A simple, validated RP-HPLC method for the simultaneous estimation of Amlodipine Besylate and Telmisartan in pharmaceutical dosage form and bulk was developed for routine analysis. This method was developed by selecting Chromosil C18 (250×4.6mm column as stationary phase and acetonitrile: methanol (50: 50v/v) as mobile phase. Flow rate of mobile phase was maintained at 1 ml/min at ambient temperature throughout the experiment. Quantification was achieved with ultraviolet detection at 240 nm. The retention times of Amlodipine Besylate and Telmisartan were found as 5.2 min and 2.5 min respectively.

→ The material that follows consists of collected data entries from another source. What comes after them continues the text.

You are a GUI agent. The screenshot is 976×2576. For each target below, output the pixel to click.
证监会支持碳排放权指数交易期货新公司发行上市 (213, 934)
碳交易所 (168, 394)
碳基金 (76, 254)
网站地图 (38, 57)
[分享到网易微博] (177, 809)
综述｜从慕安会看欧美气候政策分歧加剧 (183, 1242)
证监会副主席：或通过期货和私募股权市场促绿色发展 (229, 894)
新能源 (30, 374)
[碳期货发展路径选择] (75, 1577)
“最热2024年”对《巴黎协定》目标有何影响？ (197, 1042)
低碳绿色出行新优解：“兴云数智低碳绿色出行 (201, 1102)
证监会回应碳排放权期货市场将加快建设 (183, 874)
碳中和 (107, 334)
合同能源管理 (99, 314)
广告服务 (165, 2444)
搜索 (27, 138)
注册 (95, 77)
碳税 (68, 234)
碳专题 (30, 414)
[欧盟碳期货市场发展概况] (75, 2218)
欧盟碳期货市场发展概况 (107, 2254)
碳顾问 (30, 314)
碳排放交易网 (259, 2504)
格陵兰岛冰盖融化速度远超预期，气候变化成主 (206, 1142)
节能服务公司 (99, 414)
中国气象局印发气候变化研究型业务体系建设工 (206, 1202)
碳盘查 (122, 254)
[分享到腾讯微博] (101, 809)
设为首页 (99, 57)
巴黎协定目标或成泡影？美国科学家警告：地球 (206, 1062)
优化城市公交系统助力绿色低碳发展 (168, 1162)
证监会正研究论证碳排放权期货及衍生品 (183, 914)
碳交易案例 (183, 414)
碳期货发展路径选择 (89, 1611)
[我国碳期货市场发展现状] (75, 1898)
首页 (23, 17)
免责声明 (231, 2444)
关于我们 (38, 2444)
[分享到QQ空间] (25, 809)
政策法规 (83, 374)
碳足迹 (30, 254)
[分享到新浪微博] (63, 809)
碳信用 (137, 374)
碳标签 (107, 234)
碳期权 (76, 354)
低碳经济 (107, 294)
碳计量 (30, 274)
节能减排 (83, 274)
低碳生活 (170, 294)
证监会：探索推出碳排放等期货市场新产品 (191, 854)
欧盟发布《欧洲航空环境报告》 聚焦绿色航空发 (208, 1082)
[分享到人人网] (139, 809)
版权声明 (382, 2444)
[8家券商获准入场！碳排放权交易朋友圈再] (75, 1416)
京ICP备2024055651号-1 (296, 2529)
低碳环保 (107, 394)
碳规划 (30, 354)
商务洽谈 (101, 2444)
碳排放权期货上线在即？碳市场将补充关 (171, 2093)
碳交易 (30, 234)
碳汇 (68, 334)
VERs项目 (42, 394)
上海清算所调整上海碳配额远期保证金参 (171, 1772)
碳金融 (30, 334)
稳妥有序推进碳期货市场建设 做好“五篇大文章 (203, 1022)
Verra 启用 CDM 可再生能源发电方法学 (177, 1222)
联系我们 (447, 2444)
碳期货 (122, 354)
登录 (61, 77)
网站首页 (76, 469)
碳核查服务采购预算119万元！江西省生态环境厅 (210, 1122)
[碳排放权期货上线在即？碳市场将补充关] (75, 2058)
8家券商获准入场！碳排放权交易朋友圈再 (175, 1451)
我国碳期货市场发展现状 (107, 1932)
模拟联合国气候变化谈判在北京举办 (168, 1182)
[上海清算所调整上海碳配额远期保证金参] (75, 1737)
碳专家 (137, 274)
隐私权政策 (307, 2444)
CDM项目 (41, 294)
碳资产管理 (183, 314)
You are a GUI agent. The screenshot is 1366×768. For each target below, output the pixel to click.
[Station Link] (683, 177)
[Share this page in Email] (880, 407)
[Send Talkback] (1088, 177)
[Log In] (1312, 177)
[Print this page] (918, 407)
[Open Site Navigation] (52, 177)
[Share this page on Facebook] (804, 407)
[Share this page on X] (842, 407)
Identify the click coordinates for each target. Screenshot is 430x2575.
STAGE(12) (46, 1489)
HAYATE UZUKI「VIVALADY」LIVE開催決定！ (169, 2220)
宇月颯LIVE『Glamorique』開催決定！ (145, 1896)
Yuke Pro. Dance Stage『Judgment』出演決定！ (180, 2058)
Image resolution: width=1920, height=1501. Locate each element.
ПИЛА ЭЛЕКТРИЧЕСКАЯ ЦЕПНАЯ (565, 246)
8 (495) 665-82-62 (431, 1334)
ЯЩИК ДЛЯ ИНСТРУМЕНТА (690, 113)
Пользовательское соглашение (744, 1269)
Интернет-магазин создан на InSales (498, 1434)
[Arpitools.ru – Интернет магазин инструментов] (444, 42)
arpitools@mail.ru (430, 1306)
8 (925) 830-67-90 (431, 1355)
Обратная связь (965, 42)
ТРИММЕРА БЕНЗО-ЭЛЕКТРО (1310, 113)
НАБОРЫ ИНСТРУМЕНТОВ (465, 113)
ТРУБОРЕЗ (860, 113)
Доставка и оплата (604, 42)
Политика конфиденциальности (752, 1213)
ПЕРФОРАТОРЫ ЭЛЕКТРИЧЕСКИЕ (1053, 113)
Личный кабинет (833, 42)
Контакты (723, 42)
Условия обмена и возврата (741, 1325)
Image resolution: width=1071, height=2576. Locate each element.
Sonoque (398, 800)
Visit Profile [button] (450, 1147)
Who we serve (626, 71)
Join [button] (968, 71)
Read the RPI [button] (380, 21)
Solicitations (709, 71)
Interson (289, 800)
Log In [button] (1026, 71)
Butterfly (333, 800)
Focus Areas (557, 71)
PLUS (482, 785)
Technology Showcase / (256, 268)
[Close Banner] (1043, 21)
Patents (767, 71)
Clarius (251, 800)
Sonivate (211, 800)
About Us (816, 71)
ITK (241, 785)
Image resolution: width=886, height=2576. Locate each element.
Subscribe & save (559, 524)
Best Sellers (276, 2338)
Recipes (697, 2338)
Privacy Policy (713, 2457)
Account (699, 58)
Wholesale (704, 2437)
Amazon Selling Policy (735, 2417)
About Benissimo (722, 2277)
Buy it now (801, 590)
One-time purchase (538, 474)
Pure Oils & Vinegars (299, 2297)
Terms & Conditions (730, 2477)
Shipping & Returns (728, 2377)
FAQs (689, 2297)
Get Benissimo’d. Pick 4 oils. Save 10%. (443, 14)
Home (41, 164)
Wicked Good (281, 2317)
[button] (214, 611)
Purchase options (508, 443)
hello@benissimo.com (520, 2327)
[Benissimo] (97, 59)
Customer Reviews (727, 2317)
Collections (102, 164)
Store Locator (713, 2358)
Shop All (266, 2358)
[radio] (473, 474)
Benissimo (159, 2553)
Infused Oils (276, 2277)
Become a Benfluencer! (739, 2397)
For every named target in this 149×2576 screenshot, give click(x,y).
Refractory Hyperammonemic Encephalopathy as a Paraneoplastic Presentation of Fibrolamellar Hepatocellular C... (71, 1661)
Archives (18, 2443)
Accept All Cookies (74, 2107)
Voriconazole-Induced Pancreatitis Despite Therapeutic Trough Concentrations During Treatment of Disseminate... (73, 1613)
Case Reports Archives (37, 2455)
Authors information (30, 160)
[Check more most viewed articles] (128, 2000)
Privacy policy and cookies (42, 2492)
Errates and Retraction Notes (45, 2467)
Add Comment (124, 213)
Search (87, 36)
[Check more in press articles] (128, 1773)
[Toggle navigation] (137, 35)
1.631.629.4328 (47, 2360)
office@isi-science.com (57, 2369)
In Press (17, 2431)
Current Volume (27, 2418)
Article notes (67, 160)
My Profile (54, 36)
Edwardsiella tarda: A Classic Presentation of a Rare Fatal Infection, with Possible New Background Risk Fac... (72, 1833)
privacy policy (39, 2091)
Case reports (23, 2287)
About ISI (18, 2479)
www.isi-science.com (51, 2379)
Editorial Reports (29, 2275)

The detector response was linear in the concentration range of 5- 80 μg/ml and 40-640 μg/ml of Amlodipine Besylate and Telmisartan respectively. The regression coefficient was 0.999 for both drugs. From recovery studies we concluded that the drugs have no interference with any excepients in the formulation. This method has been validated according to ICH guidelines and shown to be specific, sensitive, precise, accurate, rugged and robust. Hence, this method can be applied for routine quality control analysis of Amlodipine Besylate and Telmisartan in dosage form as well as in bulk drug.

Keywords: Chromosil, Amlodipine Besylate and Telmisartan.